Researchers in India have carried out a data mining exercise
to determine which are the most important risk factors in increasing the
chances of an individual suffering a heart attack.
Writing in the International Journal of Biomedical
Engineering and Technology, they confirm that the usual suspects high blood
cholesterol, intake of alcohol and passive smoking play the most crucial role
in "severe", "moderate" and "mild" cardiac risks,
Subhagata Chattopadhyay of the Camellia Institute of
Engineering in Kolkata adds that being male aged between 48 and 60 years are
exposed to severe and moderate risk by virtue of their age and gender
respectively, whereas women over 50 years old are effected by mild risk in the
absence of the other factors.
Medical prognosis is a highly subjective art as is
determining risk for particular health events, such as heart attack. After all,
clinical history, symptoms and signs rarely follow a linear path and their
interpretation at the individual level by doctor does not usually conform to
the rules of epidemiology – personal intuition, emotions, logic and experience
all conspire to confound the conclusion drawn for each patient at a given time
under a particular set of circumstances.
Computational data mining
The use of computational data mining techniques that allow
researchers to extract interesting and meaningful information from real-life
clinical data could remove at least some aspect of the subjectivity of clinical
prognosis and allow the epidemiology to work at the patient level more
There have been data mining approaches tried before.
However, they often have inherent problems in that the classification of the
data for information retrieval is based on decision making learnt from examples
set by doctors and so they incorporate the very subjectivity that Chattopadhyay
hopes to avoid with his approach.
He has used 300 real-world sample patient cases with various
levels of cardiac risk mild, moderate and severe and mined the data based on
twelve known predisposing factors: age, gender, alcohol abuse, cholesterol
level, smoking (active and passive), physical inactivity, obesity, diabetes,
family history, and prior cardiac event. He then built a risk model that
revealed specific risk factors associated with heart attack risk.

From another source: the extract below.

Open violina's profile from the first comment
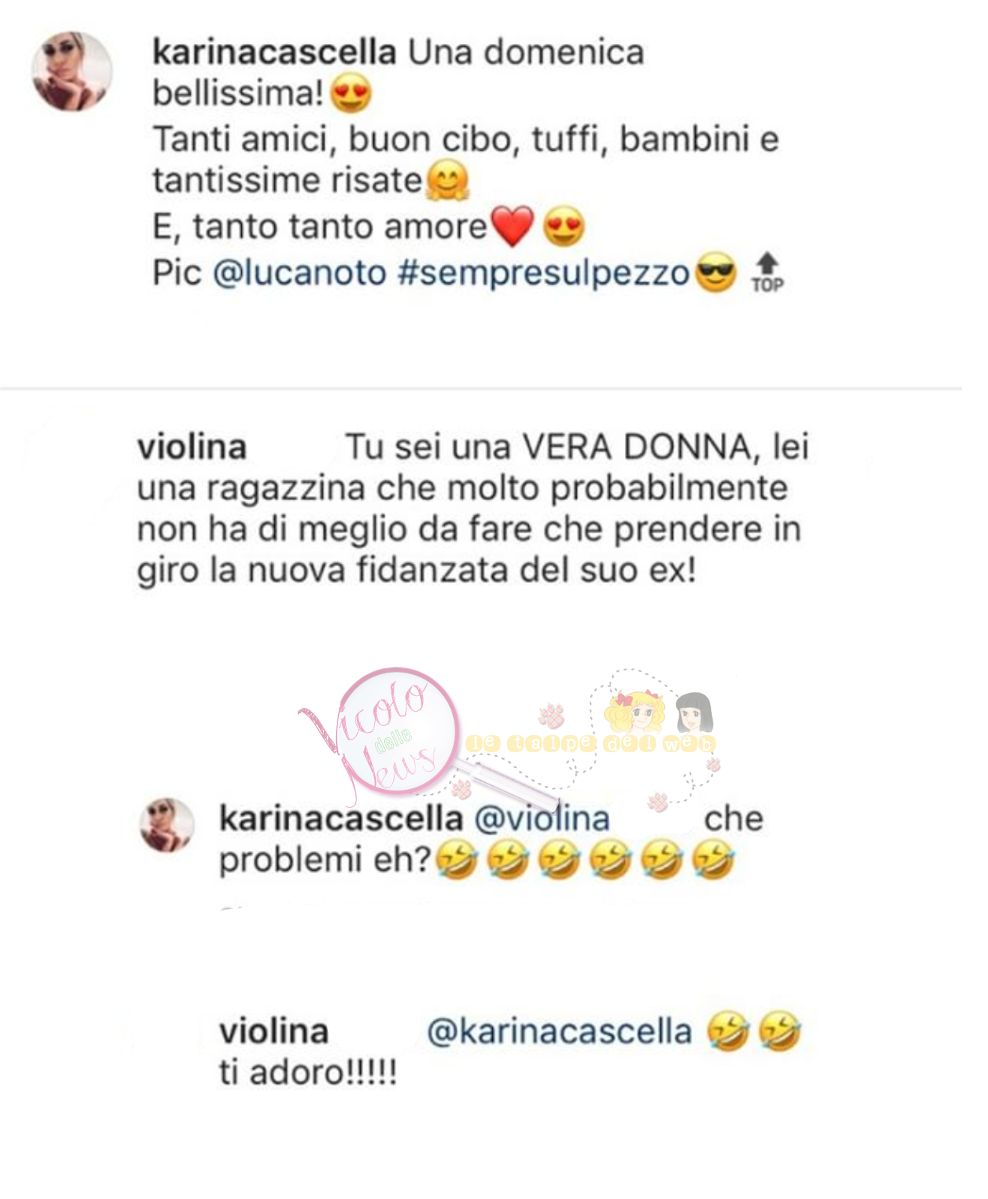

"The essence of this work essentially lies in the
introduction of clustering techniques instead of purely statistical modelling,
where the latter has its own limitations in 'data-model fitting' compared to
the former that is more flexible," Chattopadhyay explains. "The
reliability of the data used, should be checked, and this has been done in this
work to increase its authenticity. I reviewed several papers on epidemiological
research, where I'm yet to see these methodologies, used."